そういう機会もなく、いわば放置されている子どもたちが少なくないとすれば、彼らは、日本という国や日本人を好きになってくれているであろうか。 
 その昔、オーストラリア人の家族と一緒に半年ばかり暮らしたことがある.両親は、二人の小学生を、日本の小学校に通わせることを希望し、知り合いの校長の好意で、その願いがかない、少々遠い学校までバスで通学した。心配したが、真面目に、明るく、通学しているようであったが、学校での様子を訊くと、先生の言っていることは、全然分からないし、先生も、「トイレット」くらいの英語しか分からないということであった。しかし、同級生に疎外されることもなく、異国の体験をしたようであった。成長した今も、日本がきらいではないことを願っているし、信じてもいる。
 
  東京福祉大で多数の留学生が所在不明になっているという。大学は、所在不明学生を「除籍」扱いにし、実質的には、責任を逃れていたようで、実態把握進まなかったという事情もあるようだが、教育機関としては情けない。留学生の側にも、勉学というよりも労働のために来日するケースもあるようだが、少子化で定員割れの大学としては、留学生はありがたい存在であり、できるだけ多くを引き受けたいという事情もあって、こういう事態に陥ったということであろう。インタビューされた元留学生の一人が、授業の内容がつまらなかったと言ったが、それは、学生の責任か、大学の責任か、双方の責任か、よくよく考えてみたい。労働力不足を外国人労働者の招致で解決しようという安易な考えに通じるところがないだろうか。

 これも、私の経験で恐縮だが、かつて、海外の現職教員に、2年間、日本の大学で研修してもらう制度があって、タイと韓国の現職教員を引き受けることがあった。指導教員としてだけでなく、同時に身元引受人にもなるという、いやも応もない仕組みであったが、国立大学の成員としては断りにくい面もあった。しかし、研究費の点でも、勤務条件の点でも何の配慮もなく、これで、研修生が問題でも起こしたら、身元保証人としての責任も生じると半分憤っていたが、「問題が生じたら、最終責任者は文部(当時)大臣です。」という事務担当者の訳の分からない説明があり、その実効性のなさ、無責任さにあきれたことがあった。格好のいいことはしてみるが、地味なことや、責任は回避するという役所や大学のいつもの姿勢であることを実感した。大学も、小、中、高校と同様にブラックな職場であり、苦労したあげくに感謝もしない研修生を送り返すことになったとしたら、一体、何のための国際貢献ななのどであろうか。しっかりしたバックアップ態勢模様いせず、表面だけを繕うと、結局は感謝されることの少ない行為に終わる。

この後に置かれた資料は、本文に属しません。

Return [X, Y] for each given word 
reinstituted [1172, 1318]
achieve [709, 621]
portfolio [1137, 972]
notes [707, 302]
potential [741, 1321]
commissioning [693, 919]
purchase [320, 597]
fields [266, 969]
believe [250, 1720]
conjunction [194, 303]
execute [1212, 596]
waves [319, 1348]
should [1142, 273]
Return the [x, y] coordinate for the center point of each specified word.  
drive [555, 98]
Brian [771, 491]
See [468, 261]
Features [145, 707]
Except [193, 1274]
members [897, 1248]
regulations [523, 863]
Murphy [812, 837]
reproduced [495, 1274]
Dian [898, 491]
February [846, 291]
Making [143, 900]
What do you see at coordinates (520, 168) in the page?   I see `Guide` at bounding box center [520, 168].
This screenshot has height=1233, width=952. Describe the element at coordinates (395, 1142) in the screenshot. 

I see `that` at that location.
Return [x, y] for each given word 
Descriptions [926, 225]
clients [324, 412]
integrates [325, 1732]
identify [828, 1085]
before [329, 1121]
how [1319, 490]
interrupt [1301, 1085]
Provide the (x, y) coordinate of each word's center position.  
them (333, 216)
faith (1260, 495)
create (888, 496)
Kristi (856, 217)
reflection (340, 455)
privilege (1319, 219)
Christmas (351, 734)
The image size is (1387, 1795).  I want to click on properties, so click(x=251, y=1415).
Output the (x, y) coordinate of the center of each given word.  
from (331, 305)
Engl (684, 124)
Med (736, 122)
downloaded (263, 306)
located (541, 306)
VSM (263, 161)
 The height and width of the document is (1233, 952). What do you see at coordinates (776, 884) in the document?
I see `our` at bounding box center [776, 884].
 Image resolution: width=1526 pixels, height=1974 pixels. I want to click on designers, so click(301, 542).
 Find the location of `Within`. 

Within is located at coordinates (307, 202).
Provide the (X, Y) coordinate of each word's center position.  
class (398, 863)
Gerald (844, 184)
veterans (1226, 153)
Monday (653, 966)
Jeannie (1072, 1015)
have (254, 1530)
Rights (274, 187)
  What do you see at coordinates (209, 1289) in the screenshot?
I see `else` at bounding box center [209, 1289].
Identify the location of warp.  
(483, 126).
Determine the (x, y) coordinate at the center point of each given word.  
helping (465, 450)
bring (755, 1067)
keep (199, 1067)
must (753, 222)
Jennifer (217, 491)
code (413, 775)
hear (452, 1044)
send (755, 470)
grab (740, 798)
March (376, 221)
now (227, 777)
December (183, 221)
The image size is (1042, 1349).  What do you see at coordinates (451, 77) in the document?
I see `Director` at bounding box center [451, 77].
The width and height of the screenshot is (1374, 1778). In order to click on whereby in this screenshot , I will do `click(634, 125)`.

 未就学の外国籍児童、生徒の問題に戻ろう。保護者が日本で住民登録をしている場合、その子弟で義務教育段階にある者の扱いは、日本人の児童、生徒に準じるという程度の対応をしたい。前期の小学校の校長さんの話では、日本人の場合は無償配布である教科書は、外国籍の子どもの場合は、別途、届け出をして入手するのだという。特例扱いである。校長さんは、少しも面倒がる様子はなかったことは大きな救いであった。税金でまかなっている検定教科書であるから、外国籍の子どもには……という考えもあろうが、外国人の場合も保護者のほとんどは、納税者である。なにより、多くの外国籍の子どもたちが日本で配慮の足りない扱いを受け、成長後に日本に好感を持てない大人になることを危惧している。

 受け入れ体制の整備は、大前提である。行方不明になった研修生(外国人労働者)の場合、低賃金のために来日に際して作った借金の返済不能のための行動という面もあるようだが、悪質な口入れ屋、ブローカーがなぜ存在するのか、なぜ、日本が公的な窓口を用意しないのか、狡猾な職員・役人が出現しないという保障はないが、状況は、ずいぶん改善するはずであろうし、わが国に対する信用度も高まるであろう。